I actually don't value shortness in a paring knife. A typical 50mm paring knife doesn't go all the wat through a large apple. So after peeling the apple I have to pick up and dirty another knife to split it: don't like. Same with pear, mango etc etc. That's why I don't like my Robert Herder paring knife for fruit peeling. Instead I reach for a shallow 11cm long and 1,8cm tall western utility knife or even my wife's 14cm long and 1cm tall Kreuzblumen filleting knife with a light handle and no bolster or guard. As the knife is very shallow and thin it peels well and has the length for splitting a large fruit. I even use it if I prepare a single large potatoe for garnish or sth.
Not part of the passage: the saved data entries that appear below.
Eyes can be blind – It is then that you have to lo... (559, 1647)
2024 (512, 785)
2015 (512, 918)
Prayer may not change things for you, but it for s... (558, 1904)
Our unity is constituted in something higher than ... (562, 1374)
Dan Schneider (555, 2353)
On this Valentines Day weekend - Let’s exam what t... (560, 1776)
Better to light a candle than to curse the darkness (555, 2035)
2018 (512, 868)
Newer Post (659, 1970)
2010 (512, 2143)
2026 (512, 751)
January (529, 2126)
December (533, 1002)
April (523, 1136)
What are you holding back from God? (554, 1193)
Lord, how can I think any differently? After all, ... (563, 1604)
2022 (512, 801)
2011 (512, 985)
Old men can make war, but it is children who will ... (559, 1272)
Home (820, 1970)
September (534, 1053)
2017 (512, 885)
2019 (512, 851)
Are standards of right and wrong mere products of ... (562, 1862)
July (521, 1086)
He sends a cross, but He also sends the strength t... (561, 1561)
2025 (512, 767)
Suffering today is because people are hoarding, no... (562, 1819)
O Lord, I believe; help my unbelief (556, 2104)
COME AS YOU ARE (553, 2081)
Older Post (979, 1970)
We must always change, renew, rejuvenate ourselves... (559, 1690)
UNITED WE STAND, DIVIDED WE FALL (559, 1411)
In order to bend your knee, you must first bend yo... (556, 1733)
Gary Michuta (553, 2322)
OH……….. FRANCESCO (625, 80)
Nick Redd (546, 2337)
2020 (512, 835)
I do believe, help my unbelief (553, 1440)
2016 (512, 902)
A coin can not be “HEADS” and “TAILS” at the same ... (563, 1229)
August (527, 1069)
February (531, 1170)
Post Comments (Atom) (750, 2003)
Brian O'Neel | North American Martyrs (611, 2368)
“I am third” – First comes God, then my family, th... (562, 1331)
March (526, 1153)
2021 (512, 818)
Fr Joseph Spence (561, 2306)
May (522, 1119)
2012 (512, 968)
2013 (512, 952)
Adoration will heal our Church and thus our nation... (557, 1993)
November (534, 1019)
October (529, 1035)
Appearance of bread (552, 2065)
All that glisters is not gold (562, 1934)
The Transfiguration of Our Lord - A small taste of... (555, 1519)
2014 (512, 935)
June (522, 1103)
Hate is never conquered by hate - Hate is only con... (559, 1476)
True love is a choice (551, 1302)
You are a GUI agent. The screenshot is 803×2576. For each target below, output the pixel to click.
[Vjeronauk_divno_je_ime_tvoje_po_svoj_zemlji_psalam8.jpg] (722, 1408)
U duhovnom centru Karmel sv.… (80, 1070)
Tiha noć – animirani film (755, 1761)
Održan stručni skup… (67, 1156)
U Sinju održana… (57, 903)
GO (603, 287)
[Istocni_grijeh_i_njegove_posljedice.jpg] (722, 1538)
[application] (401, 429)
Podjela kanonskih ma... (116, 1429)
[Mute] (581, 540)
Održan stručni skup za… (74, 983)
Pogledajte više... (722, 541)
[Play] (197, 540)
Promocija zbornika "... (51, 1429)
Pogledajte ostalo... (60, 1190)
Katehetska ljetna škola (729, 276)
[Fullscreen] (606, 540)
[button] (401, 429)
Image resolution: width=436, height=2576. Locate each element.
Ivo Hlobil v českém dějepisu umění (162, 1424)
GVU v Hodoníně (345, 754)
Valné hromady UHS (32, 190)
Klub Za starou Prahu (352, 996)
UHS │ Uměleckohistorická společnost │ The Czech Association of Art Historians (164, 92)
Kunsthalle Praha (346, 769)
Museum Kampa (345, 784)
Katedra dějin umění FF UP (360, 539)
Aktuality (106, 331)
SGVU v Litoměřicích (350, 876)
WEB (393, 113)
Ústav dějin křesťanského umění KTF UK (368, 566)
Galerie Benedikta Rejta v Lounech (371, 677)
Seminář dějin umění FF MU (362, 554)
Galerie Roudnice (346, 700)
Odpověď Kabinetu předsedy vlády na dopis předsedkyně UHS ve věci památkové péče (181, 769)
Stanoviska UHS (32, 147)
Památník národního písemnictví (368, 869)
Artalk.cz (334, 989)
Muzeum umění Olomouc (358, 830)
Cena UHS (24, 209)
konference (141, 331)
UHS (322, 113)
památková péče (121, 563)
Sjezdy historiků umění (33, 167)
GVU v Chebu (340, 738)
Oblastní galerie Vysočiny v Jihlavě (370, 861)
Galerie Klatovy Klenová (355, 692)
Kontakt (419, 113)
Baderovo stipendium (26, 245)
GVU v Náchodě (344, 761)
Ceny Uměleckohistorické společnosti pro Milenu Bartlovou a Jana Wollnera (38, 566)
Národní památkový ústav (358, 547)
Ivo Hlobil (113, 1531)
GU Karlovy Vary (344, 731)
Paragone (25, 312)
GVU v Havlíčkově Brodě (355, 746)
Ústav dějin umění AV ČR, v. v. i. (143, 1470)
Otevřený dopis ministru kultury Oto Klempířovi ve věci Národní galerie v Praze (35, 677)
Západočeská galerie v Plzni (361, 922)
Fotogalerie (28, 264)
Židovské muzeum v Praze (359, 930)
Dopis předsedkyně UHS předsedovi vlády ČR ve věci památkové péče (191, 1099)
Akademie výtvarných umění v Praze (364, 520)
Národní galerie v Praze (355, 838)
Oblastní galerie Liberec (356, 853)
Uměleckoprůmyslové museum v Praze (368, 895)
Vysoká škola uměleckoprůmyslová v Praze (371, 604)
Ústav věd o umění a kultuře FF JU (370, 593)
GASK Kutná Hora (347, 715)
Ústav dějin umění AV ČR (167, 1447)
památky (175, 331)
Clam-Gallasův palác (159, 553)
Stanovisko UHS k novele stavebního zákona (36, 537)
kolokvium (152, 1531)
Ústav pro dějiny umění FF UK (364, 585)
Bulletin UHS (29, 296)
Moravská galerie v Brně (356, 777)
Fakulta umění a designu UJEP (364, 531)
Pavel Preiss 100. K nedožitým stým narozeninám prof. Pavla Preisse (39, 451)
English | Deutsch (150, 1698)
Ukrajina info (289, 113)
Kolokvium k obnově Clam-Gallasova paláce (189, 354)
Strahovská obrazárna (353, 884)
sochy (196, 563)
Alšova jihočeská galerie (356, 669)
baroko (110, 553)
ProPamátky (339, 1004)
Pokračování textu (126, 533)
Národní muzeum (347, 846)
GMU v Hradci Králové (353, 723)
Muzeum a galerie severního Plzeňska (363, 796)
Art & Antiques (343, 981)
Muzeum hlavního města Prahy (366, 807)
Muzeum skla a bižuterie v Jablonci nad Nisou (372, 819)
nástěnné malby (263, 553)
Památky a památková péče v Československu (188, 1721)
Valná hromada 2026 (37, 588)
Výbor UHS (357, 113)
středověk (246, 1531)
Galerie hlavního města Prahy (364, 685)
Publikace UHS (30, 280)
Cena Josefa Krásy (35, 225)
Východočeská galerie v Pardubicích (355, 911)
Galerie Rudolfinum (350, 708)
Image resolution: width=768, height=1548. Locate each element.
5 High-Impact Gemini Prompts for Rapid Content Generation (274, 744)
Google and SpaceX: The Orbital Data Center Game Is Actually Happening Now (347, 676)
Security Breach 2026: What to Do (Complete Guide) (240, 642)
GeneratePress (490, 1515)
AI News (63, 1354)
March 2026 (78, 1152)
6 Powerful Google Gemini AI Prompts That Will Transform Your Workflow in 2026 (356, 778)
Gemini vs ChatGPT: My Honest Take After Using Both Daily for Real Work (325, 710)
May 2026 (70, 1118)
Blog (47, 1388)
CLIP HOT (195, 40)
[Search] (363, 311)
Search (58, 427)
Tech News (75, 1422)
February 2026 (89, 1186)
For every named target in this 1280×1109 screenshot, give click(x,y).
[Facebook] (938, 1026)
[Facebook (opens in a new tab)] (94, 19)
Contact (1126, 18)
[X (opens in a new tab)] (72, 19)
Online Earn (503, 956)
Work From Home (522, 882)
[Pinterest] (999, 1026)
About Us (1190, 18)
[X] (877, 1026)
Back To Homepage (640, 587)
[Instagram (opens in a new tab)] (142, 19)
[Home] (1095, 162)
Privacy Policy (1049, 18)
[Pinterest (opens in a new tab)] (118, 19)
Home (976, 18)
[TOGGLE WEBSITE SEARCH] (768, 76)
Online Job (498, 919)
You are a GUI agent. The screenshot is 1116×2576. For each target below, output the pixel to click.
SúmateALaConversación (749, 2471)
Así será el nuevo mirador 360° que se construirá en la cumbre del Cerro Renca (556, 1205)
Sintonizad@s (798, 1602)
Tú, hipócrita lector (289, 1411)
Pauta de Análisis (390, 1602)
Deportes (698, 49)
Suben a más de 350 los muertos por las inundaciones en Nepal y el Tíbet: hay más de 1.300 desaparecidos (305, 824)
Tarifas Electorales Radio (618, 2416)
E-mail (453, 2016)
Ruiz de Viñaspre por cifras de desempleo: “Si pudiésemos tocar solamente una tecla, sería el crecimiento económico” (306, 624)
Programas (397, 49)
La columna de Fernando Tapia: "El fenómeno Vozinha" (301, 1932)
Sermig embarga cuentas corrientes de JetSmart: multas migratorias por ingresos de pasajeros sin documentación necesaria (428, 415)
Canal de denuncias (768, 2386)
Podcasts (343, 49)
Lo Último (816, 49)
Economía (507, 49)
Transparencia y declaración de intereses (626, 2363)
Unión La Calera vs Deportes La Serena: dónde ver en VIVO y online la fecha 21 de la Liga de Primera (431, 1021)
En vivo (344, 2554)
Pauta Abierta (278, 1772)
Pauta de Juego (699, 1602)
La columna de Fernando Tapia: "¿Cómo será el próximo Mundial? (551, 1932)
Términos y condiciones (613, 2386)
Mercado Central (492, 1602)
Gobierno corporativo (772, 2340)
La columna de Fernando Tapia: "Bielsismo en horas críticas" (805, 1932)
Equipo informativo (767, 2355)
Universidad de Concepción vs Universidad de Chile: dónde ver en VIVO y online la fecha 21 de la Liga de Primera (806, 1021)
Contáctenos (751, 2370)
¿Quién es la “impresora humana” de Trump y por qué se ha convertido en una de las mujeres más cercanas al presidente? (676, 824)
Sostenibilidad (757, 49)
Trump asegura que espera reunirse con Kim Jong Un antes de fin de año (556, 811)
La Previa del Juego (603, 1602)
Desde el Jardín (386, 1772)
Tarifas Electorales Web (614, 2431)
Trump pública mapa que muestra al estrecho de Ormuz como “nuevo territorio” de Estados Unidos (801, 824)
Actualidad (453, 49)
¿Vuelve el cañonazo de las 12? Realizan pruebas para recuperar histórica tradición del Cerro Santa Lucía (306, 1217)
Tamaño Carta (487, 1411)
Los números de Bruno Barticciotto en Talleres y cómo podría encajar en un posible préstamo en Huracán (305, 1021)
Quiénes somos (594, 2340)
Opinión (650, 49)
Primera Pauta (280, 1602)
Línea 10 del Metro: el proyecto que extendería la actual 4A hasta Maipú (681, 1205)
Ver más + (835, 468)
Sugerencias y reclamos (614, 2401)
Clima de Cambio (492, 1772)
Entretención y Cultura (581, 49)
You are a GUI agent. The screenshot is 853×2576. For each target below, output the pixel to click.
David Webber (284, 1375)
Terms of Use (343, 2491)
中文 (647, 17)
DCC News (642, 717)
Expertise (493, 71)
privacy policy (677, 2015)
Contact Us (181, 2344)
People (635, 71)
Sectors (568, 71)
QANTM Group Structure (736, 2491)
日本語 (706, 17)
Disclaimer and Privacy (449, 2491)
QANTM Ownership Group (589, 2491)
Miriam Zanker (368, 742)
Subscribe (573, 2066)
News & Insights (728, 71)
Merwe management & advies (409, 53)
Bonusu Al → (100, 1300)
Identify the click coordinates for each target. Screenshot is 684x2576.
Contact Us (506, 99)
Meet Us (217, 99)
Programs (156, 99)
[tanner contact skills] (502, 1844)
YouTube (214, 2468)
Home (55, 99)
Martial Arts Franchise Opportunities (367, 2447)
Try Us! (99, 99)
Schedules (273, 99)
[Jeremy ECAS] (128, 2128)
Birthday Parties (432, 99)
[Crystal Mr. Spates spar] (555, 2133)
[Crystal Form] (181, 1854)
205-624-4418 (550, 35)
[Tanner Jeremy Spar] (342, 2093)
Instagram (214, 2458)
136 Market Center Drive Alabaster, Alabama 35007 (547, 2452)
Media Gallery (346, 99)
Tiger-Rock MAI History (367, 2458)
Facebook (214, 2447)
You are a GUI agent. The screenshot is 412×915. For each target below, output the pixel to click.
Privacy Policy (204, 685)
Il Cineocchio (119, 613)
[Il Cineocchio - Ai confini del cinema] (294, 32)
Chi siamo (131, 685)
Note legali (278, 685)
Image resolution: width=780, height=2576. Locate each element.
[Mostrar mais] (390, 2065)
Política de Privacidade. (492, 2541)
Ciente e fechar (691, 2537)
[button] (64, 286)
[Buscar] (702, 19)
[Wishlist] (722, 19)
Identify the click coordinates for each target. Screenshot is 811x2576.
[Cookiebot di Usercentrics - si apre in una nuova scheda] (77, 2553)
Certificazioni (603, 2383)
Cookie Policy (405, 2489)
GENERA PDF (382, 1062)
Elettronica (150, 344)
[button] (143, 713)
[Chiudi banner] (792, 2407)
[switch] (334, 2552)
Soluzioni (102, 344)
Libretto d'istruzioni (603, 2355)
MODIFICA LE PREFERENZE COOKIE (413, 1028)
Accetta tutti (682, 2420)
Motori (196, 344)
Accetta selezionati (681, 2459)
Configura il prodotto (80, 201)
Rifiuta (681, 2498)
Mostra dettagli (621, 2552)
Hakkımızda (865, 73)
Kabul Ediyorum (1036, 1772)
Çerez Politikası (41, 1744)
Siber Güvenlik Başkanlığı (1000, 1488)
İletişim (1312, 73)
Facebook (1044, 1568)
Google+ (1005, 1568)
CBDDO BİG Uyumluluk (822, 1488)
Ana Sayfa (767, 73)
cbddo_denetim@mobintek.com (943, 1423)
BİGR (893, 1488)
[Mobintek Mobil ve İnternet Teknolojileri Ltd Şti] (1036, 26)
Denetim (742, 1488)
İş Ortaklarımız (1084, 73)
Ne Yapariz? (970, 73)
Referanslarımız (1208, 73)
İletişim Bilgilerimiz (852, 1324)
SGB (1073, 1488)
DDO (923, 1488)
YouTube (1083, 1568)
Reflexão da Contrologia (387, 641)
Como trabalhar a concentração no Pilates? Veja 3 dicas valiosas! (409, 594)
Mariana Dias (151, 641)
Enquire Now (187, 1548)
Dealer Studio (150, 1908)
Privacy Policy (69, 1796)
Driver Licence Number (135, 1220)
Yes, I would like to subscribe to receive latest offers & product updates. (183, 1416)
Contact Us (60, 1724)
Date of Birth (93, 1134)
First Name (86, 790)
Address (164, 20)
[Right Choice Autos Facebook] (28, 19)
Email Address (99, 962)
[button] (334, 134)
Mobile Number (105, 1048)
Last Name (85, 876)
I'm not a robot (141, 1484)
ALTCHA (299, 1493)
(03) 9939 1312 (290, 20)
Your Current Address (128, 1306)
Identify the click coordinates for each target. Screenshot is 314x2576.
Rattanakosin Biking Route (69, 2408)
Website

As was discussed on another thread earlier, Japanese knife culture isn't big on thin, long, somewhat flexible knives. In my view, peeling and cutting fruits can be approached in two ways: 1,peeler for peeling and chef knife for cutting. This appears to be favoured by most forumites, but a lot of those think from the perspective of a commercial kitchen where volumes are larger. 2, single long thin knife for both peel and cut. I favor this approach for having to wash and wipe only one item in home environment.

I center this discussion around fruit but in my experience a lot of in hand work comes from fruit.

At the same time I am running a slightly similar experiment to yours having made a 4" chef knife from a piece of short tall steel not suitable for much else. The concept was laughed away here some time ago and for some seemingly valid reasons but I still wanted to try for myself if the concept has any merit to it. It will enter service today or tomorrow.


----------



## Tim Rowland (Dec 30, 2018)

Interesting point of view on the splitting then peeling or vise versa. I guess I understand that for a single piece and quick in hand peeling. 
when it comes to straight peeling in a repetitive manor for prep of say apples for pie or strudel etc. that is just going to be sliced or diced anyway I actually just use one of my thinner 210mm gyutos. Lop off the top and bottom and then top down curve cut almost tournet. So I guess personally if I were to fall into 1 of the 2 categories you mention I cant because it would depend on the volume of work. at home for personal consumption I just grab a simple pairing knife, and at work for a big prep session I grab a thin gyuto.


----------



## merlijny2k (Dec 30, 2018)

Tried using the gyuto couple of times but feel it increases the total amount of waste compared to peeler or paring knife.


----------